> Instructions to follow: From the line with "Where should I" through the line with "Open the face mask tool", repeat the entries verbatim, both end lines included, and add nothing.
Material for the task: Begin
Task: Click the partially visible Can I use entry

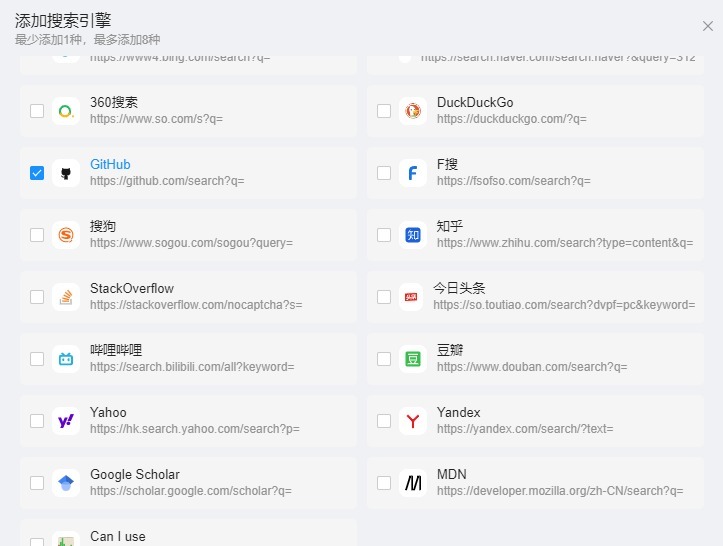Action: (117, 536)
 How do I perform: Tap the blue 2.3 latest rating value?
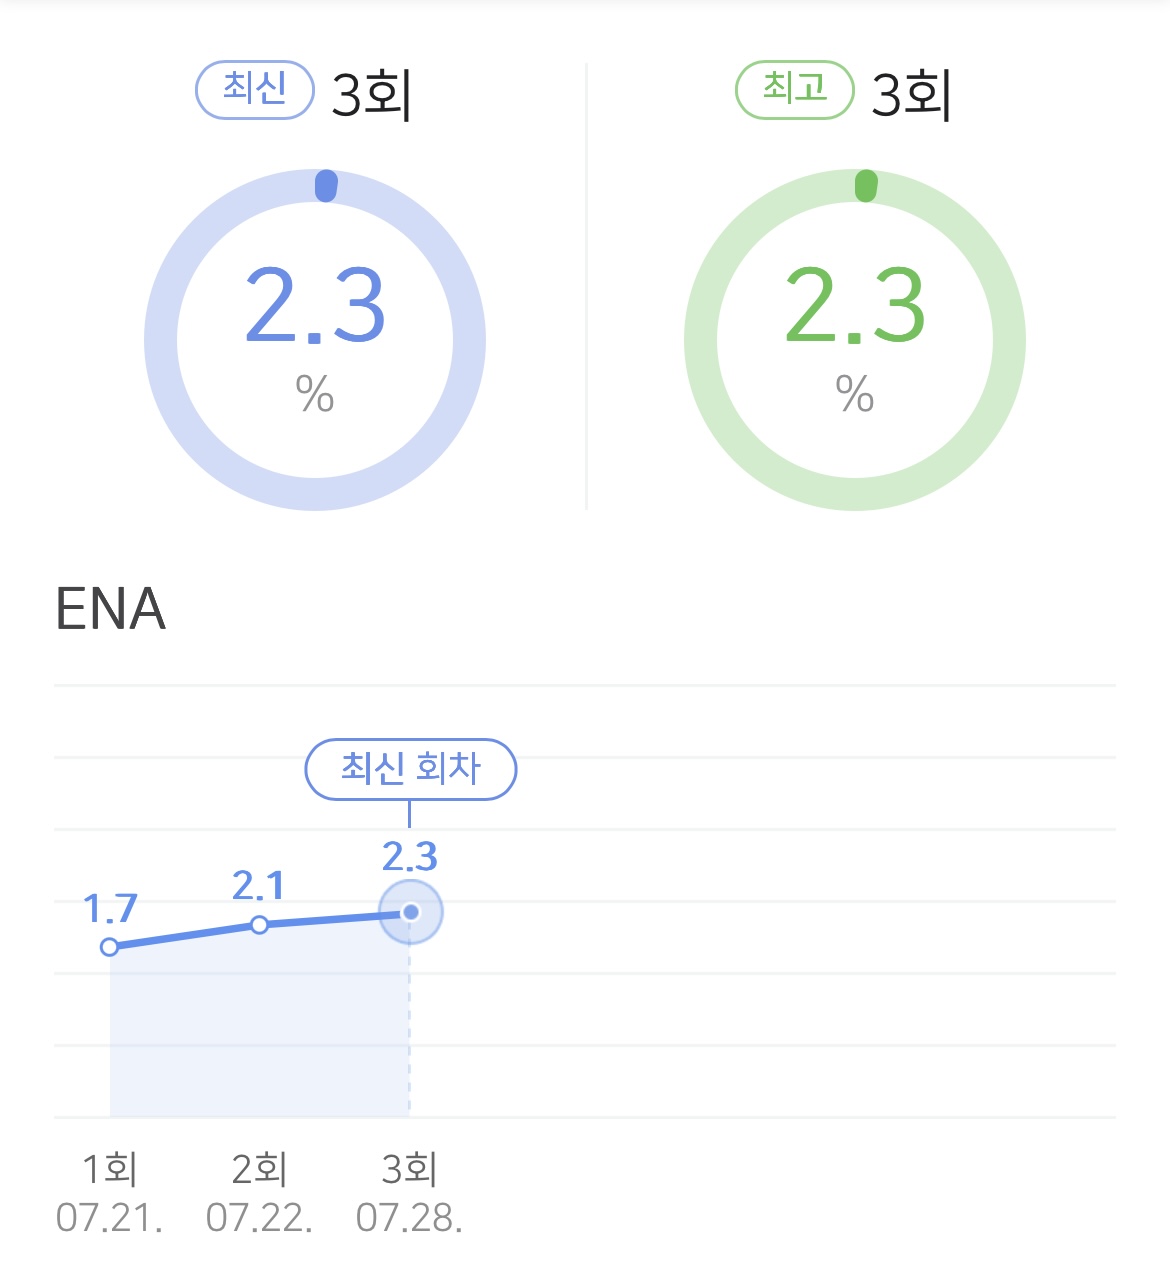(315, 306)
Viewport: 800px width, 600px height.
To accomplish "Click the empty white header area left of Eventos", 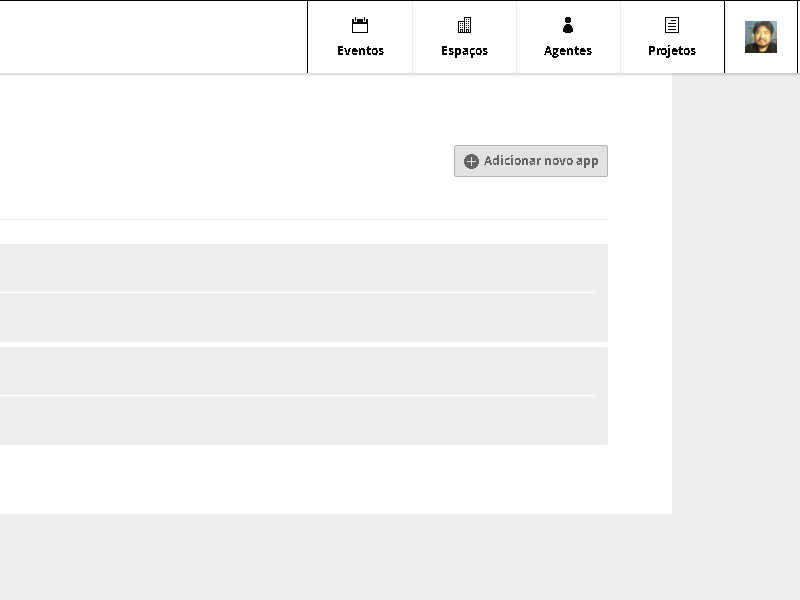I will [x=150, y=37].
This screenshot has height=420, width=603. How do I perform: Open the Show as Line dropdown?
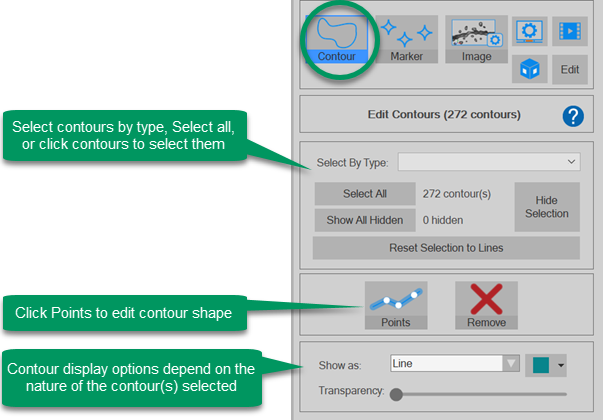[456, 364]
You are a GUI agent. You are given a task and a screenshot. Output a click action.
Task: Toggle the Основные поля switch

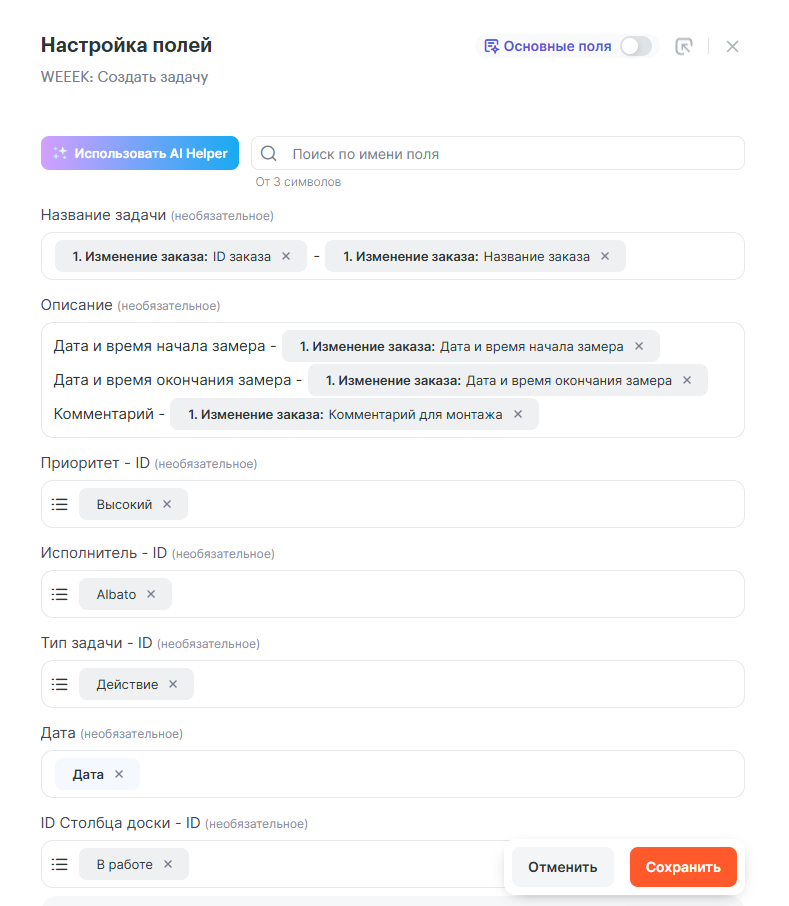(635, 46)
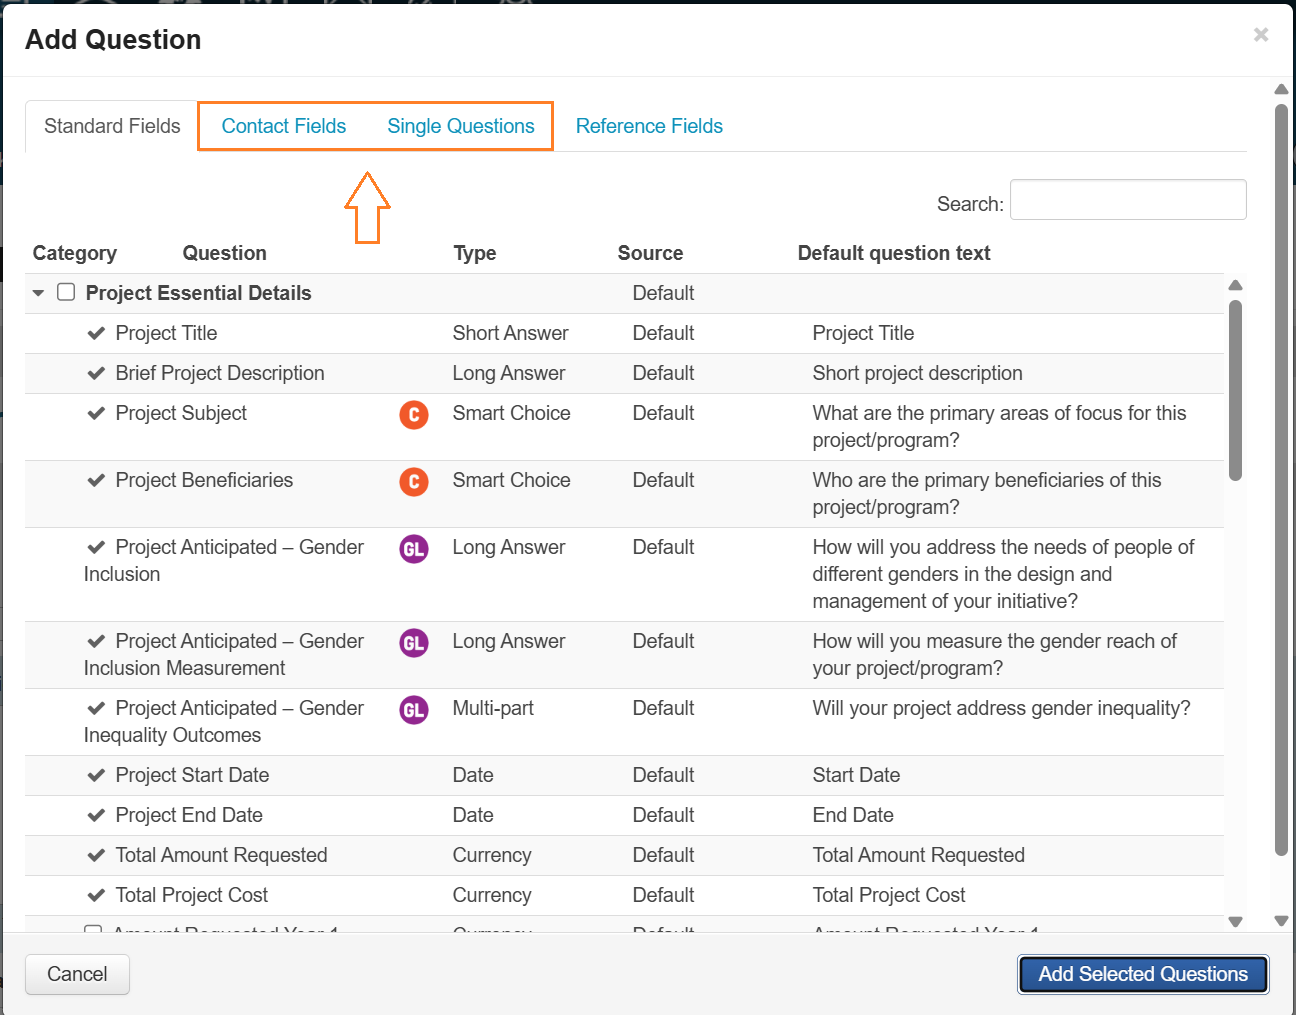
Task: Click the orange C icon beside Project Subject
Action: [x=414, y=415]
Material for the task: End
Material for the task: Begin
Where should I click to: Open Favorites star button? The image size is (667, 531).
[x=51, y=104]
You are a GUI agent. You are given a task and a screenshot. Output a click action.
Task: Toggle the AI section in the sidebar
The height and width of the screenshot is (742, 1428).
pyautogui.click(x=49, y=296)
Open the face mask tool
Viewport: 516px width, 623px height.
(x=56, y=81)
Material for the task: End
Material for the task: Begin
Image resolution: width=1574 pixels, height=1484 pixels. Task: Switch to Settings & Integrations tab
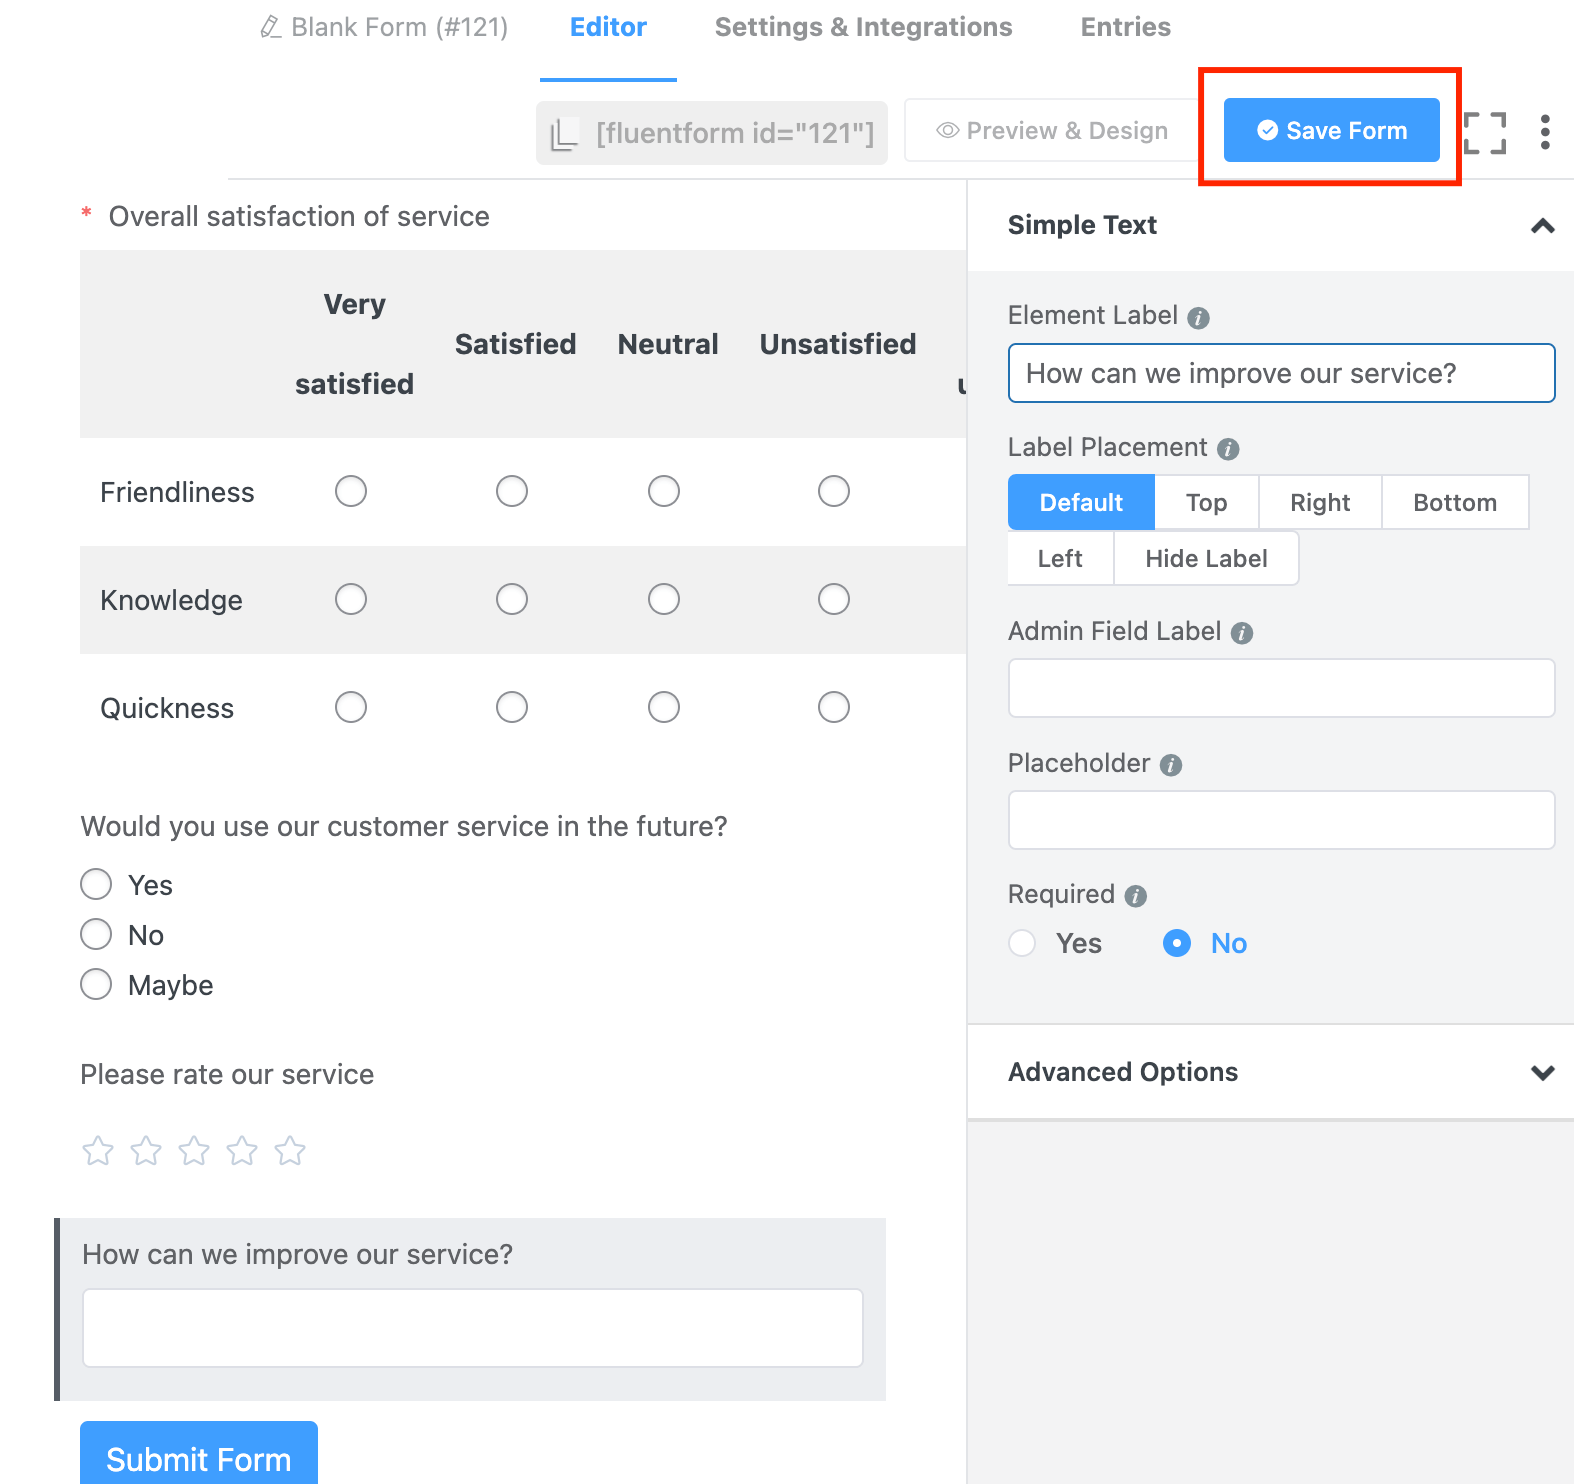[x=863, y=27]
Material for the task: End
> Solution for this task:
Where should I click to: Open Favorites star button? The image size is (667, 531).
[x=51, y=104]
You are a GUI agent. You are given a task and a screenshot. Output a click action.
Task: Toggle the AI section in the sidebar
The height and width of the screenshot is (742, 1428).
pyautogui.click(x=49, y=296)
Open the face mask tool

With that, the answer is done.